Doch an dieser Lichtung wird er unruhig. Hier kommt es immer wieder zu Zwischenfällen mit Bären.
"Er kommt von dort oben, versteckt sich hier hinter den Tannen, reißt ein Schaf und verschwindet dann nach unten damit."
Gheorge Barb
Eine Gefahr, die immer größer wird und vom Menschen mitverschuldet ist. Unten im Tal zeigt uns Ranger Bogdan den makabren Grund: Auf dieser Lichtung, ein Pferdekadaver, nicht der einzige in diesen Wäldern. Er dient als Köder, um Bären anzulocken. Denn die Bärenjagd ist ein lukratives Geschäft in Rumänien. Auf dem Schießstand gleich daneben legt sich der Ranger auf die Lauer.
"Diese Art, Bären mit Ködern anzulocken, ist besonders gefährlich, weil die Bären gewöhnen sich daran, an das Fleisch. Und wenn es plötzlich aufhört mit den Ködern, mit dem Fleisch, ja dann greifen die Bären die Schafe und Kühe in der Umgebung an."
Bogdan Danciu, Waldhüter
Es dauert nicht lange, dann kommt ein Fuchs, er macht ran sich an den Kadaver. Doch plötzlich wittert er etwas. Ein Stück weiter der Grund: ein junger Braunbär taucht auf, macht sich an Knochenresten zu schaffen.

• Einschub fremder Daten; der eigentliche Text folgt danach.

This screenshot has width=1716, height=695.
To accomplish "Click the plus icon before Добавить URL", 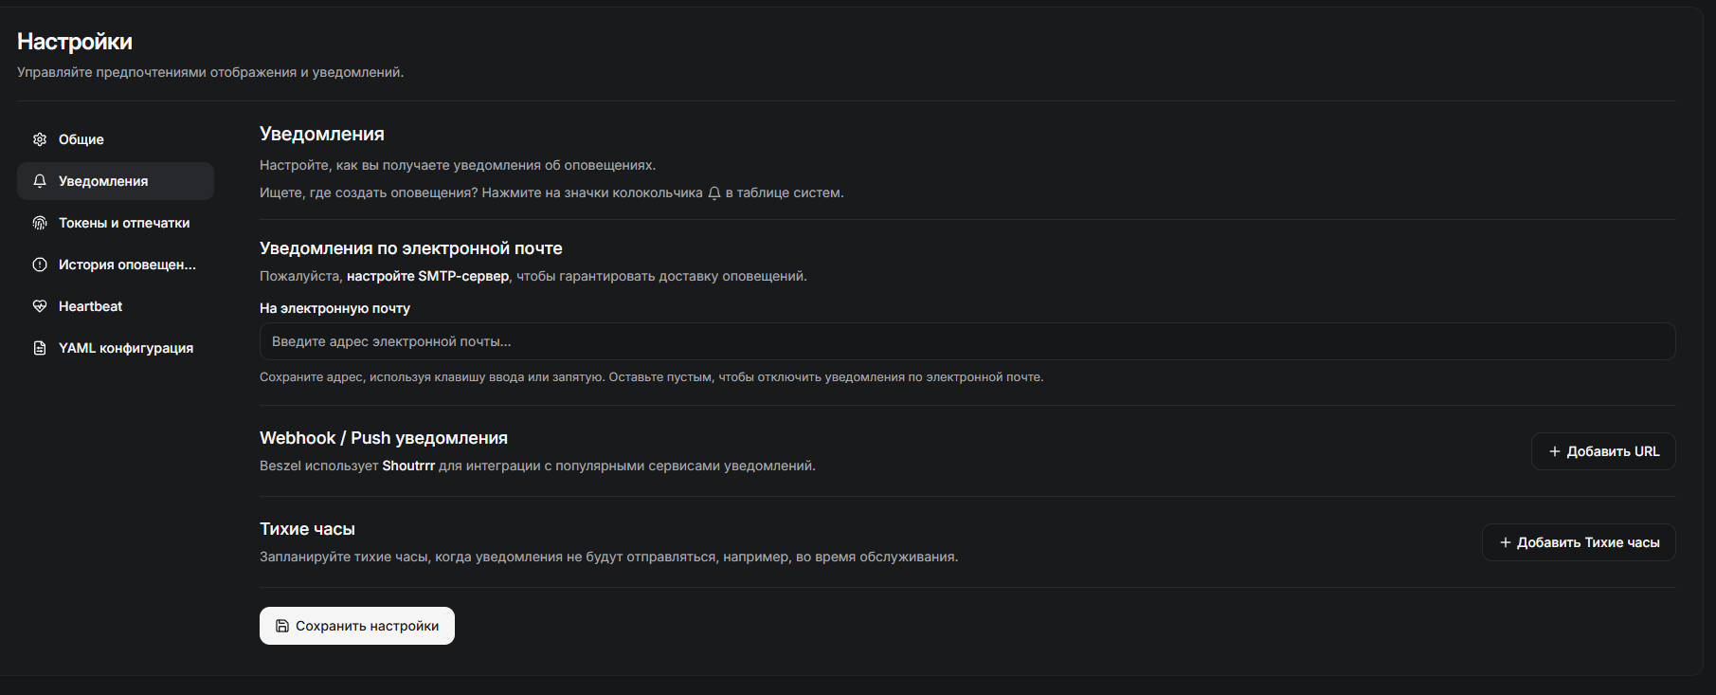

Ausgewachsen wird er bis zu sechs Zentner schwer: das mächtigste Raubtier Europas – kurz darauf verschwindet er.
Unterdessen haben die Schäfer die Koppel erreicht.
Seit gut 12 Stunden sind Mensch und Tiere auf den Beinen, doch noch immer kein Feierabend. Die Tiere müssen gemolken werden – jetzt im Spätsommer ein mühsames Unterfangen.
"Jetzt geben die Tiere nur noch wenig Milch. Sie sind lange nicht mehr trächtig, die Zeit ist vorbei und die Gräser haben nicht mehr die Kraft wie im Frühjahr."
Simeon Mare, Schäfer
Es wird Abend und der Hirte Simeon zieht den Hang hinauf. In der Zeit hier oben schläft er unter diesem Baum: Dieser Holzkasten dient dem Schutz vor Bären. Doch vor allem ist das sein Zuhause. Er hatte mal eine Familie, eine Frau, erzählt er uns, doch das ist lange vorbei.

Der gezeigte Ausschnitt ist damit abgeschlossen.